» **Directions**
Go over the lines below, and when one contains the word "folder", copy it.

============

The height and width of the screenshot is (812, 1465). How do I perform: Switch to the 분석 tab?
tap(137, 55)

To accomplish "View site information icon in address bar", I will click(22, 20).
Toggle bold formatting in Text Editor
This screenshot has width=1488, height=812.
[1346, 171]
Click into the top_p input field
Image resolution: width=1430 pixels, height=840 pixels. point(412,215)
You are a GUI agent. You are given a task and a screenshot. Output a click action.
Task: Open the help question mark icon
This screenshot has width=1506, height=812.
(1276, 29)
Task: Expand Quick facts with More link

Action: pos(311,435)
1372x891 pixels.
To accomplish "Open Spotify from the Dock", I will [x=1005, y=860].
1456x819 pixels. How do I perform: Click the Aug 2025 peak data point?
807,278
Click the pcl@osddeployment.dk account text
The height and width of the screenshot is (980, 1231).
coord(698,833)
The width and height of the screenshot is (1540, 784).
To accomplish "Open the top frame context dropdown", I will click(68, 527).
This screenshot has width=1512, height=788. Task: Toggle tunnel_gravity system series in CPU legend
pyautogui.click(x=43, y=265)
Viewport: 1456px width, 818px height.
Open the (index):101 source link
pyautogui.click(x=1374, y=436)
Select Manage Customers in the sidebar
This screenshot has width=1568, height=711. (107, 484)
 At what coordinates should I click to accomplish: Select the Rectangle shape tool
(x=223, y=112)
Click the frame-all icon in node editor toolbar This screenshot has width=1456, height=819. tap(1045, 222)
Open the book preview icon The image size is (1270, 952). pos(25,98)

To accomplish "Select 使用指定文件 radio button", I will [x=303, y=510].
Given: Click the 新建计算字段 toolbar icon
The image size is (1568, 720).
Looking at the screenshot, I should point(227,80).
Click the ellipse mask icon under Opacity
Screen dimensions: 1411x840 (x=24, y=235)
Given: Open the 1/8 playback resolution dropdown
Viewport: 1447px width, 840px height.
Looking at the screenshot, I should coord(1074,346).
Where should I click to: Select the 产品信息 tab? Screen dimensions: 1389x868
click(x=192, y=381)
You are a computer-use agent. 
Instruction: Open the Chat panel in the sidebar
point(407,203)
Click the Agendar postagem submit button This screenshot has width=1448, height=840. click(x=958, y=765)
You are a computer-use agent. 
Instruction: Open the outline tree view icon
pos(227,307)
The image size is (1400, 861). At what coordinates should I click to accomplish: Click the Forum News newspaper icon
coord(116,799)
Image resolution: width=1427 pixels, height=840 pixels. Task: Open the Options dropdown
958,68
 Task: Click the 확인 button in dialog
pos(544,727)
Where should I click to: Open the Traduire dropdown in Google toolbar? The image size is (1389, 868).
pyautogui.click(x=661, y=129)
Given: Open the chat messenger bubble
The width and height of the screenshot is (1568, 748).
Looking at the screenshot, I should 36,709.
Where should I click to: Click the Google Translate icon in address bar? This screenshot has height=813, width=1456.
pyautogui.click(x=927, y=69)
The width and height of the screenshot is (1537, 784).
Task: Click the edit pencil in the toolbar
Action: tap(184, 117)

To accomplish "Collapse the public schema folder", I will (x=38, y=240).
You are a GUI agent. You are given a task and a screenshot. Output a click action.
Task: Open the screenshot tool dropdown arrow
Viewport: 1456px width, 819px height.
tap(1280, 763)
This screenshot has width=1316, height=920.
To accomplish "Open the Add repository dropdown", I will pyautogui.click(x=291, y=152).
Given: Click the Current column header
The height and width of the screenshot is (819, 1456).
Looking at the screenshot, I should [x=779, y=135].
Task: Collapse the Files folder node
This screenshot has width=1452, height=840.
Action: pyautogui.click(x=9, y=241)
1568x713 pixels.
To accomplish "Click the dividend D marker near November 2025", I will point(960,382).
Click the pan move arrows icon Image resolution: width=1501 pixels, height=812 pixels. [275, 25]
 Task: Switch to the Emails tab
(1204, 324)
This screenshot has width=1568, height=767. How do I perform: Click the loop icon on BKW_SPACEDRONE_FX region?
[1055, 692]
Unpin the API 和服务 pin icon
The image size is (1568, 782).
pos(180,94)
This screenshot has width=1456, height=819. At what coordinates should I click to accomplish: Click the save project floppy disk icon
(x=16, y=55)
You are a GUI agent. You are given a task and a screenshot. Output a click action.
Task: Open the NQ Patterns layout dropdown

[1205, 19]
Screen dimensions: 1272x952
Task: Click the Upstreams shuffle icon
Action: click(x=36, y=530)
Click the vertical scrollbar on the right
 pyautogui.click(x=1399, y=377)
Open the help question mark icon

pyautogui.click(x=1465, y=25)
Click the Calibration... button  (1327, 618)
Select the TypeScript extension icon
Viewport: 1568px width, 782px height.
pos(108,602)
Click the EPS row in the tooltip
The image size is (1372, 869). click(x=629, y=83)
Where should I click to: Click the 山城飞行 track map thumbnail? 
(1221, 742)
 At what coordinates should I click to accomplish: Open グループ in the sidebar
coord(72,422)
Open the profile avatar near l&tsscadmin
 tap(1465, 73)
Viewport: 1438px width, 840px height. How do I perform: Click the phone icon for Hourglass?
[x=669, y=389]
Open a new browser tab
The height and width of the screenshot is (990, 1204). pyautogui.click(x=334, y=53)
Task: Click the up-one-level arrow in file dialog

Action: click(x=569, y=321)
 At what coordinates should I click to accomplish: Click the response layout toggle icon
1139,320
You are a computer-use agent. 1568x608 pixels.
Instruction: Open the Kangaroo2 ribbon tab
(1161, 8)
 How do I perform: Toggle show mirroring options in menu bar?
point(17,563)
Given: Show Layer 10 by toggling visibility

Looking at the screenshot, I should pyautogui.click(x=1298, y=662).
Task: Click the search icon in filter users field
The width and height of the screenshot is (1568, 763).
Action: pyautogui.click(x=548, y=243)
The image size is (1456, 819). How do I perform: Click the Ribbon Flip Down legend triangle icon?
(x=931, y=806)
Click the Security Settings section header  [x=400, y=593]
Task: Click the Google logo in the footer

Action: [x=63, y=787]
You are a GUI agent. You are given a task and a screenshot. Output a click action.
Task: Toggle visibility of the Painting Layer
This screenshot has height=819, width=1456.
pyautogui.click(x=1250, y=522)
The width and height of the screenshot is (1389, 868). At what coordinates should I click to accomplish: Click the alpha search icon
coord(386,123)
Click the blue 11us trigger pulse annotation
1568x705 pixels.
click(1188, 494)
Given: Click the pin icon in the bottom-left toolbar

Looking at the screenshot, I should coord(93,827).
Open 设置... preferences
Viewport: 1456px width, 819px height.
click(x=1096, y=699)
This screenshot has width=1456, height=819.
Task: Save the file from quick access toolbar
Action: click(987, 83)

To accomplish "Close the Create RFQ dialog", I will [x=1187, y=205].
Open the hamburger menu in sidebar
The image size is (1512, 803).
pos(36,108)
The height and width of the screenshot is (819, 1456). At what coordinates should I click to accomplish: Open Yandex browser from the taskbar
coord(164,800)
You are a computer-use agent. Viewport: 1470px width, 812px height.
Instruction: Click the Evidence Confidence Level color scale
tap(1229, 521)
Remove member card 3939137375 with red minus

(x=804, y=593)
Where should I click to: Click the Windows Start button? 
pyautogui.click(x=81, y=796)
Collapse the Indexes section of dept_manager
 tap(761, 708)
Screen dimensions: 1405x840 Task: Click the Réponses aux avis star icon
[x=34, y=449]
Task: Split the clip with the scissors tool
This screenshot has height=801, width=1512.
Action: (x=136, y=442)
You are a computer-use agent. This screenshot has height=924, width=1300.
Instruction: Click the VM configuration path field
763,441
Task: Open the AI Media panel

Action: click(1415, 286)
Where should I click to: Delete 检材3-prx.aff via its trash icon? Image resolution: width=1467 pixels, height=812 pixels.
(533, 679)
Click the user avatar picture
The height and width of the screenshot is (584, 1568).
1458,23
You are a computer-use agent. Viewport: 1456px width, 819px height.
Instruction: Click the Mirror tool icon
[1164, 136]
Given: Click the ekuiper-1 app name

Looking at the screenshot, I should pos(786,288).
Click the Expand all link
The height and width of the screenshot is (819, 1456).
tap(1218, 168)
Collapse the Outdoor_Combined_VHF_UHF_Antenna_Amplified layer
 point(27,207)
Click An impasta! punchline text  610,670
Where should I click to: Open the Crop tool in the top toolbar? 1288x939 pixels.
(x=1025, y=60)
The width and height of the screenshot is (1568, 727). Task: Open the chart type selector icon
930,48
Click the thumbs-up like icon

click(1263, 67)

============

» **Exercise answer**
To accomplish "Collapse the public schema folder", I will (x=38, y=240).
Task: Collapse the Files folder node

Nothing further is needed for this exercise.